内田教授:ほとんどつくられていないと思います。現時点では、被害者が学校から離脱しやすい状況になっています。社会的にも「学校に行きたくなければ行かなくてもいいよ」といった言葉がけが広がり、フリースクールで勉強をすれば出席扱いされるようになりましたし、他校に転校することも容易になっています。この背景には、学校側が被害者の気持ちを尊重して、少しでも安心して過ごせるようにと優先的に考えた結果です。このこと自体は、すごく大切なことです。一方で、加害者が学校に居残り続けていて、一度学校を休んだ被害者が学校に戻りたくても戻りにくくなっています。ものすごくおかしな状況ですよね。
本来、教育現場が率先してつくるべきだったのは、加害者が学校から離脱しやすくなる仕組みです。被害者以上に必要だったと思います。もちろん、あくまでもいじめが事実で明白に被害者、加害者が認定された後の話ですが。
── 加害者が学校から離脱する仕組みづくりについて、まだ議論はされていないのでしょうか。
内田教授:議論は始まってすらいないと思います。現在、加害者の離脱というと、別室登校と出席停止くらいです。別室登校は、加害者が数時間あるいは数日ほど別室で過ごして終わり、という被害者にとってはあまり意味のない処置になっていると思います。もうひとつの出席停止は極端な方法で、憲法に定められている三大義務のひとつである「教育の義務」すなわち子どもに普通教育を受けさせる義務を、学校側が子どもから奪いかねない重い処置になっています。
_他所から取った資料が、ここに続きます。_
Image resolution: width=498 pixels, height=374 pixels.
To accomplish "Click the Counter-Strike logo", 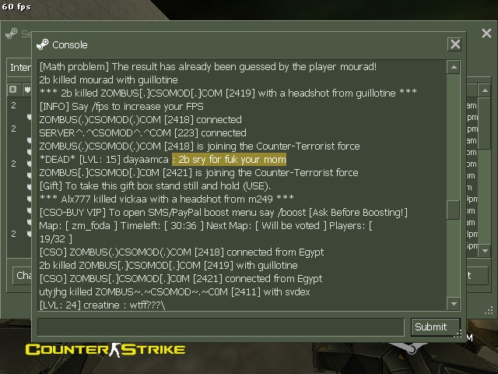I will (x=105, y=350).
どの子どもに対しても公平であるはずの学校の現場だからこそ、加害者に対する処置を行うことがとても難しくなっているのが現状です。とても厳しい処置の出席停止でも週1〜2日くらい。そんな短い期間で一時的に加害者を隔離しても、被害者側が安心できるとは考えにくいですよね。
今後、加害者が学校から離脱する仕組みについて、早急に議論をしていく必要があると思っています。専門的には「オルタナティブ」と呼ばれるもので、加害者が学校から離脱する選択肢を増やすんです。
また、本来は加害者も心理的な支援や立ち直りプログラムなどにつなげる必要性があるはずなのに、それがまったくできていない状況です。世間では、加害者の厳罰化を求める声が多いですが、まずは「支援につなげる必要がある」とひとりでも思ってくれる人が増えるといいですね。「厳罰化し、道徳を押しつけて心を入れ替えさせる」といった考え方では、状況がよい方向に変わるとは思えないのです。
特に子どもの場合、加害者側は生い立ちを含め家庭の影響、悩みや課題を抱えていることが考えられます。福祉的なあるいは心理的なケアなど、どのような支援が必要か、議論していくことが必要です。